(Registros de una colección de datos)
○ ○ ○ ○

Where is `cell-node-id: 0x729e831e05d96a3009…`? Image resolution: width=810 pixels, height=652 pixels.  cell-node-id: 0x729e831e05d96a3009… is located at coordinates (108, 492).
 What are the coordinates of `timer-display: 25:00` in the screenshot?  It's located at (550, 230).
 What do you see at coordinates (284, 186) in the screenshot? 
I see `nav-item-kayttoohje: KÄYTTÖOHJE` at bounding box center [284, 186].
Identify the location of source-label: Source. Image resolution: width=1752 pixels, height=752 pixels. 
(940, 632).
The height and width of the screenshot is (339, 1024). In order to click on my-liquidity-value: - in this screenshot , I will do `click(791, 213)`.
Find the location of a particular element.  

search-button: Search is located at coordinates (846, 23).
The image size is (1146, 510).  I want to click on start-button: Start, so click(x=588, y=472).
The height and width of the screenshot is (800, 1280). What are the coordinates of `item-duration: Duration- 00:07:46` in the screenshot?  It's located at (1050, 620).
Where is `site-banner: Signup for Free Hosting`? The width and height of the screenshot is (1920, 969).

○ ○ ○ ○

Tarea solicitada
Cambia "screenshot" por "capture" en todos los ítems y vuelve a escribir las líneas sin modificar nada más.

Resultado obtenido
Where is `cell-node-id: 0x729e831e05d96a3009…`? Image resolution: width=810 pixels, height=652 pixels.  cell-node-id: 0x729e831e05d96a3009… is located at coordinates (108, 492).
 What are the coordinates of `timer-display: 25:00` in the capture?  It's located at (550, 230).
 What do you see at coordinates (284, 186) in the capture? 
I see `nav-item-kayttoohje: KÄYTTÖOHJE` at bounding box center [284, 186].
Identify the location of source-label: Source. Image resolution: width=1752 pixels, height=752 pixels. 
(940, 632).
The height and width of the capture is (339, 1024). In order to click on my-liquidity-value: - in this capture , I will do `click(791, 213)`.
Find the location of a particular element.  

search-button: Search is located at coordinates (846, 23).
The image size is (1146, 510).  I want to click on start-button: Start, so click(x=588, y=472).
The height and width of the capture is (800, 1280). What are the coordinates of `item-duration: Duration- 00:07:46` in the capture?  It's located at (1050, 620).
Where is `site-banner: Signup for Free Hosting`? The width and height of the capture is (1920, 969).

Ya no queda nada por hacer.